WHAT IS EXPECTED:
Please transcribe the data exactly, with nothing left out.

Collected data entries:
- Opening Delimiter -

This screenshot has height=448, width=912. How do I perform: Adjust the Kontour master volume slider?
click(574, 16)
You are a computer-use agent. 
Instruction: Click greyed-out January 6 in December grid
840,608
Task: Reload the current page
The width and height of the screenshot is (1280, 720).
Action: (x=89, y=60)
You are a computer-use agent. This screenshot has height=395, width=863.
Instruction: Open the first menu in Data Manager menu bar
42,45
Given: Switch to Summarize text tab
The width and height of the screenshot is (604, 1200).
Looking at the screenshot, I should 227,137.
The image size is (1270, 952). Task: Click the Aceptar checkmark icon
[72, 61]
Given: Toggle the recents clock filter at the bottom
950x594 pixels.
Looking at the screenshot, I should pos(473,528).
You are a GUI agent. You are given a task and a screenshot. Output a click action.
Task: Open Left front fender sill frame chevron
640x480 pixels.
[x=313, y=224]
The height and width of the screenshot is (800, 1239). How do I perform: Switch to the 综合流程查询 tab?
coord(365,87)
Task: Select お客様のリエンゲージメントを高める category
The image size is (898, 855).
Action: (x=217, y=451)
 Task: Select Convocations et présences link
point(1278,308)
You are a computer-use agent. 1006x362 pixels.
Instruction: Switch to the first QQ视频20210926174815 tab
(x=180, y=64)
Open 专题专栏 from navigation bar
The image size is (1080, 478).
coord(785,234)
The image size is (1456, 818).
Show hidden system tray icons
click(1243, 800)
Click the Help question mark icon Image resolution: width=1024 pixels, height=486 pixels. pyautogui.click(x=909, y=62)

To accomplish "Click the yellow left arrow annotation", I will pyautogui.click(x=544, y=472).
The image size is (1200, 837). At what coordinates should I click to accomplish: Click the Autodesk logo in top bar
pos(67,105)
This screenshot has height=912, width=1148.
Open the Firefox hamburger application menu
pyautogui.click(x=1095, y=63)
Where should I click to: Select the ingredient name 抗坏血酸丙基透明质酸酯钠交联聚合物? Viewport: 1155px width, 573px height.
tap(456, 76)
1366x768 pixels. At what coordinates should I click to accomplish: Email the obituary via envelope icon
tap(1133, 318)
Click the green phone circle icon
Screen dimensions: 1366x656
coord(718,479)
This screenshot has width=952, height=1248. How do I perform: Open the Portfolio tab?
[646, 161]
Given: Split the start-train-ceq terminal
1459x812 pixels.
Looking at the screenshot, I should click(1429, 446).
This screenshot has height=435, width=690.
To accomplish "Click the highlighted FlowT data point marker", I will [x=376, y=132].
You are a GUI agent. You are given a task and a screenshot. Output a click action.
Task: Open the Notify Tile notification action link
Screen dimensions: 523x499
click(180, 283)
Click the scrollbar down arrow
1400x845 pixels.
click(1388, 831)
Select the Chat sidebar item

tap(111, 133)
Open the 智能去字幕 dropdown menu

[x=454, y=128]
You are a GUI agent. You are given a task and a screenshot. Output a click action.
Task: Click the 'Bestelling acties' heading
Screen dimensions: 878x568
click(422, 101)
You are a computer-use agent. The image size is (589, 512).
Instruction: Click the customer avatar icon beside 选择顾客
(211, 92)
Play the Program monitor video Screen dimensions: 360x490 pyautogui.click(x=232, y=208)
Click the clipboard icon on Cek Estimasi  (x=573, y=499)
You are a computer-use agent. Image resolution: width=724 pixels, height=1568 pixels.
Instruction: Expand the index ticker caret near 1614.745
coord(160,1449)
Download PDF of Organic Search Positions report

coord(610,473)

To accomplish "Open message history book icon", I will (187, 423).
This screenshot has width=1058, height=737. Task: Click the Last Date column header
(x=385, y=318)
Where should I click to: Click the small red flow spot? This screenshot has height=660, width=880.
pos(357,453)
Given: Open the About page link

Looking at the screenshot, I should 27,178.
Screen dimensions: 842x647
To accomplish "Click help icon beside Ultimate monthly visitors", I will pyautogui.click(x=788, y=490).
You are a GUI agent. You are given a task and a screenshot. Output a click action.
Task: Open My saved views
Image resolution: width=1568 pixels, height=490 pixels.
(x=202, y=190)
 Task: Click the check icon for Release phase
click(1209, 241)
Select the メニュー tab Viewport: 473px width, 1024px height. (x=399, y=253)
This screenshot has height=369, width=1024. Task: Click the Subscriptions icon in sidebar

- Closing Delimiter -

TASK RESULT:
This screenshot has height=448, width=912. How do I perform: Adjust the Kontour master volume slider?
click(574, 16)
You are a computer-use agent. 
Instruction: Click greyed-out January 6 in December grid
840,608
Task: Reload the current page
The width and height of the screenshot is (1280, 720).
Action: (x=89, y=60)
You are a computer-use agent. This screenshot has height=395, width=863.
Instruction: Open the first menu in Data Manager menu bar
42,45
Given: Switch to Summarize text tab
The width and height of the screenshot is (604, 1200).
Looking at the screenshot, I should 227,137.
The image size is (1270, 952). Task: Click the Aceptar checkmark icon
[72, 61]
Given: Toggle the recents clock filter at the bottom
950x594 pixels.
Looking at the screenshot, I should pos(473,528).
You are a GUI agent. You are given a task and a screenshot. Output a click action.
Task: Open Left front fender sill frame chevron
640x480 pixels.
[x=313, y=224]
The height and width of the screenshot is (800, 1239). How do I perform: Switch to the 综合流程查询 tab?
coord(365,87)
Task: Select お客様のリエンゲージメントを高める category
The image size is (898, 855).
Action: (x=217, y=451)
 Task: Select Convocations et présences link
point(1278,308)
You are a computer-use agent. 1006x362 pixels.
Instruction: Switch to the first QQ视频20210926174815 tab
(x=180, y=64)
Open 专题专栏 from navigation bar
The image size is (1080, 478).
coord(785,234)
The image size is (1456, 818).
Show hidden system tray icons
click(1243, 800)
Click the Help question mark icon Image resolution: width=1024 pixels, height=486 pixels. pyautogui.click(x=909, y=62)

To accomplish "Click the yellow left arrow annotation", I will pyautogui.click(x=544, y=472).
The image size is (1200, 837). At what coordinates should I click to accomplish: Click the Autodesk logo in top bar
pos(67,105)
This screenshot has height=912, width=1148.
Open the Firefox hamburger application menu
pyautogui.click(x=1095, y=63)
Where should I click to: Select the ingredient name 抗坏血酸丙基透明质酸酯钠交联聚合物? Viewport: 1155px width, 573px height.
tap(456, 76)
1366x768 pixels. At what coordinates should I click to accomplish: Email the obituary via envelope icon
tap(1133, 318)
Click the green phone circle icon
Screen dimensions: 1366x656
coord(718,479)
This screenshot has width=952, height=1248. How do I perform: Open the Portfolio tab?
[646, 161]
Given: Split the start-train-ceq terminal
1459x812 pixels.
Looking at the screenshot, I should click(1429, 446).
This screenshot has height=435, width=690.
To accomplish "Click the highlighted FlowT data point marker", I will [x=376, y=132].
You are a GUI agent. You are given a task and a screenshot. Output a click action.
Task: Open the Notify Tile notification action link
Screen dimensions: 523x499
click(180, 283)
Click the scrollbar down arrow
1400x845 pixels.
click(1388, 831)
Select the Chat sidebar item

tap(111, 133)
Open the 智能去字幕 dropdown menu

[x=454, y=128]
You are a GUI agent. You are given a task and a screenshot. Output a click action.
Task: Click the 'Bestelling acties' heading
Screen dimensions: 878x568
click(422, 101)
You are a computer-use agent. The image size is (589, 512).
Instruction: Click the customer avatar icon beside 选择顾客
(211, 92)
Play the Program monitor video Screen dimensions: 360x490 pyautogui.click(x=232, y=208)
Click the clipboard icon on Cek Estimasi  (x=573, y=499)
You are a computer-use agent. Image resolution: width=724 pixels, height=1568 pixels.
Instruction: Expand the index ticker caret near 1614.745
coord(160,1449)
Download PDF of Organic Search Positions report

coord(610,473)

To accomplish "Open message history book icon", I will (187, 423).
This screenshot has width=1058, height=737. Task: Click the Last Date column header
(x=385, y=318)
Where should I click to: Click the small red flow spot? This screenshot has height=660, width=880.
pos(357,453)
Given: Open the About page link

Looking at the screenshot, I should 27,178.
Screen dimensions: 842x647
To accomplish "Click help icon beside Ultimate monthly visitors", I will pyautogui.click(x=788, y=490).
You are a GUI agent. You are given a task and a screenshot. Output a click action.
Task: Open My saved views
Image resolution: width=1568 pixels, height=490 pixels.
(x=202, y=190)
 Task: Click the check icon for Release phase
click(1209, 241)
Select the メニュー tab Viewport: 473px width, 1024px height. (x=399, y=253)
This screenshot has height=369, width=1024. Task: Click the Subscriptions icon in sidebar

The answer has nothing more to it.